Notons tout de même que le fil rouge de cette troi­sième sai­son est plu­tôt bien géré. Déjà, il concerne une entre­prise déci­dée à construire une ville sous-marine, et vous savez que quand un méchant est pro­mo­teur immo­bi­lier, c’est sou­vent un bon départ. Ensuite, il pioche dans les recettes du film catas­trophe pour faire mon­ter la ten­sion de manière rela­ti­ve­ment effi­cace. Enfin, un per­son­nage secon­daire subit une vraie évo­lu­tion, sou­vent un peu naï­ve­ment, mais quand même.

Neri et ses amis dans un Zodiac
Les très nom­breux plans exté­rieurs ont assez bien vieilli. — pho­to Pandastorm Pictures

La der­nière sai­son, enfin, s’é­loigne des racines éco­los pour se plon­ger dans une intrigue d’es­pion­nage et de poli­tique à che­val sur deux pla­nètes. Les sujets sont poten­tiel­le­ment très inté­res­sants : ça parle lit­té­ra­le­ment de réchauf­fe­ment cli­ma­tique, de mon­tée des océans, de la catas­trophe que ça peut être en par­ti­cu­lier pour les popu­la­tions pauvres, ain­si que de migra­tion mas­sive pour quit­ter une pla­nète mou­rante. C’est d’ailleurs assez dépri­mant de se dire que ça fait trente ans et de voir où on en est…

Mais voi­là, c’est trai­té avec les pieds. On sur­vole tous les sujets sans jamais les creu­ser, et on emballe quelques clins d’œil réus­sis à Stargate : SG‑1 d’une tonne de dia­logues pom­peux, on injecte des méchants ultra-cari­ca­tu­raux aux plans dignes d’un flic de Signé Cat’s Eyes et on conclut avec une réso­lu­tion affli­geante de naï­ve­té et de facilité.
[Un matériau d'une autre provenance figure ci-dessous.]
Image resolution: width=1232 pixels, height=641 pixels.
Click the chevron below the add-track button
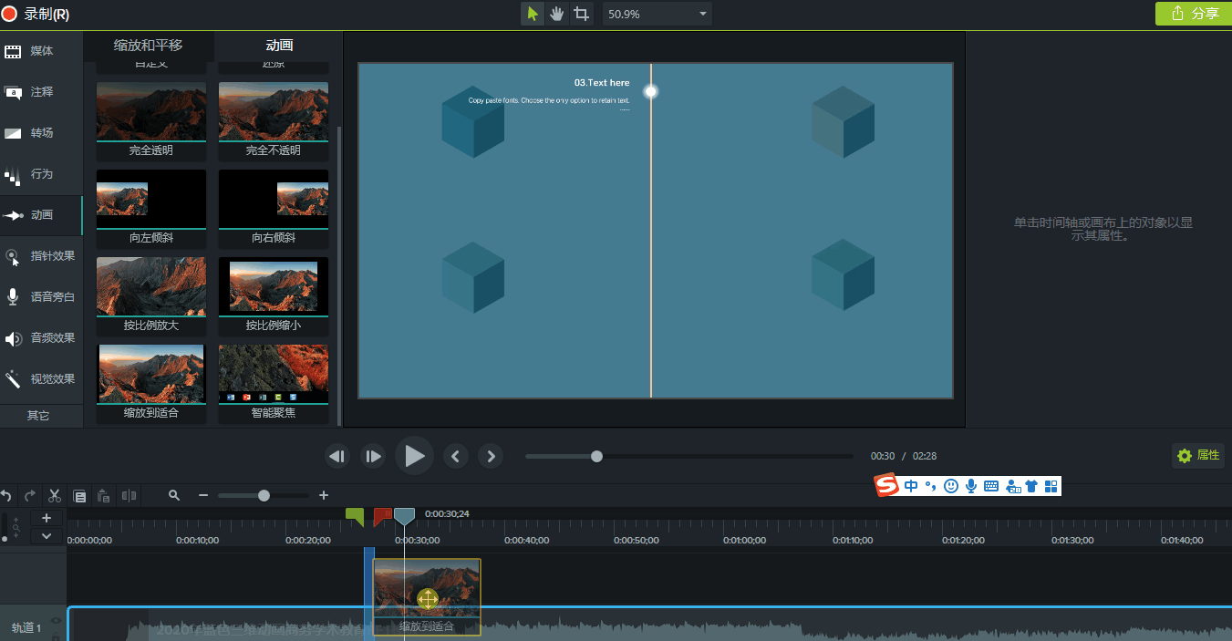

Sur le plan tech­nique, je l’ai dit, je me sou­ve­nais de plans sous-marins et syl­vestres magni­fiques et de plans de coupe récur­rents. Je vais mettre un bémol sur les pre­miers : oui, c’est joli, cer­tains sont vrai­ment réus­sis, et on appré­cie le fait que beau­coup de scènes ont été réel­le­ment tour­nées dans un coin de forêt de tro­pi­cale et dans l’o­céan (avec, du coup, des acteurs qui ont vrai­ment dû tra­vailler leur apnée et leurs qua­li­fi­ca­tions PADI). Mais on sent aus­si l’é­vo­lu­tion tech­no­lo­gique des trente der­nières années. Plage dyna­mique médiocre, expo­si­tion hasar­deuse et sur­tout images de syn­thèse très très très visibles sont les signa­tures de la série. Ça s’a­mé­liore dans la troi­sième sai­son, et l’île de Neri reste magni­fique mal­gré les limites tech­no­lo­giques, mais on a une meilleure qua­li­té d’i­mage avec un télé­phone moderne.

Et sur­tout, les plans sous-marins les plus élé­gants sont très sou­vent… des plans de coupe. On revoit tou­jours les mêmes pas­sages de Neri au-des­sus des récifs coral­liens, tou­jours les mêmes rota­tions de Charlie qui ramène sa nageoire le long de son ventre, tou­jours les mêmes vues de bancs de pois­sons qui se suivent à l’u­nis­son. Avec le recul, j’a­vais dû voir à l’é­poque la pre­mière sai­son et c’est à peu près tout, et j’a­vais à peine noté quelques répé­ti­tions ; mais au bout de quatre sai­sons, ces plans objec­ti­ve­ment jolis deviennent aus­si mono­tones que le dia­po­ra­ma du voyage de votre tante à Hawaï qu’elle repasse en boucle chaque fois que vous la voyez.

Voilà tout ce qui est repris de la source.